---------- DATASET EXTRACT ----------

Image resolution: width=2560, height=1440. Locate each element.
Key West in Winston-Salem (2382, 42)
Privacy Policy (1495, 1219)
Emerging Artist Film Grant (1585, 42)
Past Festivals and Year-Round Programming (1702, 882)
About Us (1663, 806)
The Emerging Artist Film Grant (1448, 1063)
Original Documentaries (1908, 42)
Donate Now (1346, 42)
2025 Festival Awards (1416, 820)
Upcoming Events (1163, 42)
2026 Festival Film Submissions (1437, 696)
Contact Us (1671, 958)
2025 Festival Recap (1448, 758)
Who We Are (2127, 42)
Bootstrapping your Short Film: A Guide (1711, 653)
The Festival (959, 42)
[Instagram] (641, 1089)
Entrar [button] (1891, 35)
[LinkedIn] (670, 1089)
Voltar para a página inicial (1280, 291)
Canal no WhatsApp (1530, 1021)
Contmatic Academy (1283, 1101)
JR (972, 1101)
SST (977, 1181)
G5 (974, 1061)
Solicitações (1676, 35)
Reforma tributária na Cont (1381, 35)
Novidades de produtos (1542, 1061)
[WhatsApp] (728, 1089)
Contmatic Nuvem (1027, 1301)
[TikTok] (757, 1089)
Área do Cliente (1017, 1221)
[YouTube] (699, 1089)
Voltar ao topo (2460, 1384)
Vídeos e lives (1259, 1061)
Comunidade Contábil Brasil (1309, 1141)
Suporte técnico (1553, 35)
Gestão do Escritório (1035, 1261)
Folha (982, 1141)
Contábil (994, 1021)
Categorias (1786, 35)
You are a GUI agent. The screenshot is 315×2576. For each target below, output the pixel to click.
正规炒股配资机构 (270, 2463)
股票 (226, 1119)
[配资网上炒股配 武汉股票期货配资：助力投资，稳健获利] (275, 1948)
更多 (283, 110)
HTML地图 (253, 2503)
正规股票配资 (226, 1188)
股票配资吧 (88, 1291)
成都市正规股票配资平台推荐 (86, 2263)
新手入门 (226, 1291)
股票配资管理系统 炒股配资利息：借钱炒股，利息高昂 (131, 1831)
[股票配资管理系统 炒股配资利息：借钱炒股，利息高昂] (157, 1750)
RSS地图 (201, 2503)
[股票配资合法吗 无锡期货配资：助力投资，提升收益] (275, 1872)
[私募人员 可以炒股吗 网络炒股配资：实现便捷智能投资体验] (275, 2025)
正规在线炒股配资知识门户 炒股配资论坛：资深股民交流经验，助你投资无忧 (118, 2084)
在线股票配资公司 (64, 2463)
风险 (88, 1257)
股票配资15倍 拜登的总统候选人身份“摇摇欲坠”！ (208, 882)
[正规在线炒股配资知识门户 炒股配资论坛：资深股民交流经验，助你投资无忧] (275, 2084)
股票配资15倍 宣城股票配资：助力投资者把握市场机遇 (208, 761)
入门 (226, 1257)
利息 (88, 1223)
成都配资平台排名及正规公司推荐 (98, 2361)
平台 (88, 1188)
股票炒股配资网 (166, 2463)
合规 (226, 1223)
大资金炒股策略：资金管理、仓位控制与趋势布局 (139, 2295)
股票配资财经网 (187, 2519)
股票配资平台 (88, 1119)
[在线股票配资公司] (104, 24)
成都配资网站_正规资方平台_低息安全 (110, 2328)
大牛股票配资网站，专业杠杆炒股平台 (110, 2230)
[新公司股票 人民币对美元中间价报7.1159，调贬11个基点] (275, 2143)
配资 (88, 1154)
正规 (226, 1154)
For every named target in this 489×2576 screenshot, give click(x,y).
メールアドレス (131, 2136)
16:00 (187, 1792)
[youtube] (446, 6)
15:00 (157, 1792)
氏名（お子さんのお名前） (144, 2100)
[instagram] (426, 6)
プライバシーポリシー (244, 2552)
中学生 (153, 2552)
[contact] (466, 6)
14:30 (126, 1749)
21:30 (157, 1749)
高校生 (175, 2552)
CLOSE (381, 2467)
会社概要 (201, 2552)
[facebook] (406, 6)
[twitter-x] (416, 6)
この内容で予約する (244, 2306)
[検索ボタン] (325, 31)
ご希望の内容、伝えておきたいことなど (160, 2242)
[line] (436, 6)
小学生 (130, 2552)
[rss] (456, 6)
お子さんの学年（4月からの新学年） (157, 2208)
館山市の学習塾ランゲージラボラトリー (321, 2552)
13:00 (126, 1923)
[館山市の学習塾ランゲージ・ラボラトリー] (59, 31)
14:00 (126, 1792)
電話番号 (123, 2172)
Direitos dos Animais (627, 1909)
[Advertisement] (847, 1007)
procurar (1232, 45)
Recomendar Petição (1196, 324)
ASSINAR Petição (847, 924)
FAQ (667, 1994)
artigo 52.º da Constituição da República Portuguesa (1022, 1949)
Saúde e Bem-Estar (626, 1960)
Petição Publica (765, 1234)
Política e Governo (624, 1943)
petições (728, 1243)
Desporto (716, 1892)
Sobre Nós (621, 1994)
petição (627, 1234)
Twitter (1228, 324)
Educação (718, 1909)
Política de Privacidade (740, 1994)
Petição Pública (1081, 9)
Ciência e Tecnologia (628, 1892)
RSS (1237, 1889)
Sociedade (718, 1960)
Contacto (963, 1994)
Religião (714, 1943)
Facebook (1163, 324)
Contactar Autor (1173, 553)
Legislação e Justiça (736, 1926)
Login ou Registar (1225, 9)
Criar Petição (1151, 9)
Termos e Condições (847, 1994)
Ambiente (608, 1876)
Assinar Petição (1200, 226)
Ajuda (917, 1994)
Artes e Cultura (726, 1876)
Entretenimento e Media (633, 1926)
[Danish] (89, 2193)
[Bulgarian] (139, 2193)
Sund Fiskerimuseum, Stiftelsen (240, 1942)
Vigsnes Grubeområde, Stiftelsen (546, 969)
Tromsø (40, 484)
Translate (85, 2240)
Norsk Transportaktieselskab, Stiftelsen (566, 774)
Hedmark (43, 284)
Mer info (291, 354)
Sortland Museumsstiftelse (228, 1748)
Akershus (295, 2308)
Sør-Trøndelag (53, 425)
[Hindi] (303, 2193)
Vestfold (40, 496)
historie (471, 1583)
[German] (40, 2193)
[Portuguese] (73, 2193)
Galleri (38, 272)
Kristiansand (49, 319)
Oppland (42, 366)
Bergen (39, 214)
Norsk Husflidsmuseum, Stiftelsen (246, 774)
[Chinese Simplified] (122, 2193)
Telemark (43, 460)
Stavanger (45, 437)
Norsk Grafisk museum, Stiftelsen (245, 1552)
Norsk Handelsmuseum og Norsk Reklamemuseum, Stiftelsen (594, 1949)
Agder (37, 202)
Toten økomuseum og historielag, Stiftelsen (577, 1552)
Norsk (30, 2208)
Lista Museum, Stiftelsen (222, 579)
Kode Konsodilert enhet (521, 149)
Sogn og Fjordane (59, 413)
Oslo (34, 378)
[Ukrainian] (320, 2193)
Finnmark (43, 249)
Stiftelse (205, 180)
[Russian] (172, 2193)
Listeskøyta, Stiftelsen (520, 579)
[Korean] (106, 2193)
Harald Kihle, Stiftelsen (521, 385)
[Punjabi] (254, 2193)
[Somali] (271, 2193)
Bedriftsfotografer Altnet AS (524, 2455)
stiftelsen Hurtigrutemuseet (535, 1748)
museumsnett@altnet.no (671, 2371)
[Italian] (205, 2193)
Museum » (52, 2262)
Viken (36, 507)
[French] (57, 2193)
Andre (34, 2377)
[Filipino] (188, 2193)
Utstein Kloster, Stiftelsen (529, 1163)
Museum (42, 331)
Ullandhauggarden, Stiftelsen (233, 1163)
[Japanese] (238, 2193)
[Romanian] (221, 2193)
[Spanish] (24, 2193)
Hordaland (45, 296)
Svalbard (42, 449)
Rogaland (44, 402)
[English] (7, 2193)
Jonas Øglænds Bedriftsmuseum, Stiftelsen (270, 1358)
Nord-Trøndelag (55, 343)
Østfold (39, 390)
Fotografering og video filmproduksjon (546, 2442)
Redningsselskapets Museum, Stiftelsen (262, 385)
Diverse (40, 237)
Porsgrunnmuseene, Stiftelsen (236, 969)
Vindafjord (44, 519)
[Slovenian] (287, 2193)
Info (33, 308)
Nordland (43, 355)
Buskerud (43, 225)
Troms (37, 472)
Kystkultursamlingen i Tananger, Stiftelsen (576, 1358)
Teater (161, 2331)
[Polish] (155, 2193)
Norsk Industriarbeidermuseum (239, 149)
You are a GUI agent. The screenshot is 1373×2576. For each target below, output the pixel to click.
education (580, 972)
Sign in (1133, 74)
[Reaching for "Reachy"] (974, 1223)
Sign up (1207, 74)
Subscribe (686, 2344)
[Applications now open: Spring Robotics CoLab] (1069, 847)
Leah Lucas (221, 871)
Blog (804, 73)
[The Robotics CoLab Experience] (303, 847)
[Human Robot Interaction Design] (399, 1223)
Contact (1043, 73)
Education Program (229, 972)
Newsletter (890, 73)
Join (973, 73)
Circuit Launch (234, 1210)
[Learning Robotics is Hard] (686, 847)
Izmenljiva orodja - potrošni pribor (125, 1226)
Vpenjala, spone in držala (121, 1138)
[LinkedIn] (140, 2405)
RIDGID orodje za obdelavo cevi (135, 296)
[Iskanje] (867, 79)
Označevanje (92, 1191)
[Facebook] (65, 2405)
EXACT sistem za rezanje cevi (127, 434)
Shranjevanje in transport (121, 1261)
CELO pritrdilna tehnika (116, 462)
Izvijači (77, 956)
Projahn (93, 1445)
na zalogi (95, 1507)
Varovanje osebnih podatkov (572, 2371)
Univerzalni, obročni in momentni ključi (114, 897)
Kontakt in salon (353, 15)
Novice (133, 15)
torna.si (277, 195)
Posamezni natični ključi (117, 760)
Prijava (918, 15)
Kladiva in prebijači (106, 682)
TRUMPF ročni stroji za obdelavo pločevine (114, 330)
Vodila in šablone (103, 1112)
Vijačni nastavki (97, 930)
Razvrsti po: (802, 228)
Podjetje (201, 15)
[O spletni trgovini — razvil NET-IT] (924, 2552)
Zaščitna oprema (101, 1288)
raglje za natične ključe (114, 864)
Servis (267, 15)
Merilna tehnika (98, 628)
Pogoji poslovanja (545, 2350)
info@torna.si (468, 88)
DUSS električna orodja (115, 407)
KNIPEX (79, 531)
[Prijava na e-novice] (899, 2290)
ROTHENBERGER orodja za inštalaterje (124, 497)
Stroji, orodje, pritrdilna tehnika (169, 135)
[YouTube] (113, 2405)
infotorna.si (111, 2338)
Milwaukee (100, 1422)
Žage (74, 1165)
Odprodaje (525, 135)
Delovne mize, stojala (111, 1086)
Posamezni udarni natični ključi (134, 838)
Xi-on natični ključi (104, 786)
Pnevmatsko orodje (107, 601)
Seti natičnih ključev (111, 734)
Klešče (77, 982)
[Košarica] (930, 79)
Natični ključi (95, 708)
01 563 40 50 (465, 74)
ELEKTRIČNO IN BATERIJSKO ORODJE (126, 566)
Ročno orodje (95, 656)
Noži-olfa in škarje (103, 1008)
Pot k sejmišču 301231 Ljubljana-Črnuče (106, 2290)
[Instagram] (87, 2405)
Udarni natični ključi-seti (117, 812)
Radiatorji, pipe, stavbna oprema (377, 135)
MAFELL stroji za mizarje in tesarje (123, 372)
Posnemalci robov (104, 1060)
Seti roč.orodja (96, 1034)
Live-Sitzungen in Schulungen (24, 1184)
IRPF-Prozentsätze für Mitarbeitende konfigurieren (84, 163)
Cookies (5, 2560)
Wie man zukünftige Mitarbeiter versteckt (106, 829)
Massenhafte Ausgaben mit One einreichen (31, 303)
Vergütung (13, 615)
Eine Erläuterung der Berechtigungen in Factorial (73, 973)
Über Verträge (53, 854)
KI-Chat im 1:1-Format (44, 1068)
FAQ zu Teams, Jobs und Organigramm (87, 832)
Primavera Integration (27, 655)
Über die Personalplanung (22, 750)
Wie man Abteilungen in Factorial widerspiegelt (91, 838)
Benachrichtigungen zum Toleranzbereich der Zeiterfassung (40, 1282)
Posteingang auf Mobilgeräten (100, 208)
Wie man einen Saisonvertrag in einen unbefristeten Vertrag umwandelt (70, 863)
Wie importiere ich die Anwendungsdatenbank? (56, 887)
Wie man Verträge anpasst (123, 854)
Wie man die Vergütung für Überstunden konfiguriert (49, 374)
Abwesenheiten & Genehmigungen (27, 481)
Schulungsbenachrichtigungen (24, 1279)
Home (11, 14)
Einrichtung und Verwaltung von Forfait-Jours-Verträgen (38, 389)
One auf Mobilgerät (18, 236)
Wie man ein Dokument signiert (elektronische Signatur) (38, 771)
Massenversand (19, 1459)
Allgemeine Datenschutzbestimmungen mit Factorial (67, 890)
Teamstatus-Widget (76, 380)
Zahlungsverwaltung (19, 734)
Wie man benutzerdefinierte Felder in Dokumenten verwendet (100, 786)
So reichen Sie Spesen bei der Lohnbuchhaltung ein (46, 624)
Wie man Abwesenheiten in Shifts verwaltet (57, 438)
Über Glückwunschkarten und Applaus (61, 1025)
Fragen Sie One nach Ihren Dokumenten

----------

WORK TASK
Among the entries above, the line containing "Novidades de produtos (1542, 1061)", the line containing "Suporte técnico (1553, 35)", and all lines between them are to be restated word for word; nothing else belongs in the reply.

TASK SOLUTION
Novidades de produtos (1542, 1061)
[WhatsApp] (728, 1089)
Contmatic Nuvem (1027, 1301)
[TikTok] (757, 1089)
Área do Cliente (1017, 1221)
[YouTube] (699, 1089)
Voltar ao topo (2460, 1384)
Vídeos e lives (1259, 1061)
Comunidade Contábil Brasil (1309, 1141)
Suporte técnico (1553, 35)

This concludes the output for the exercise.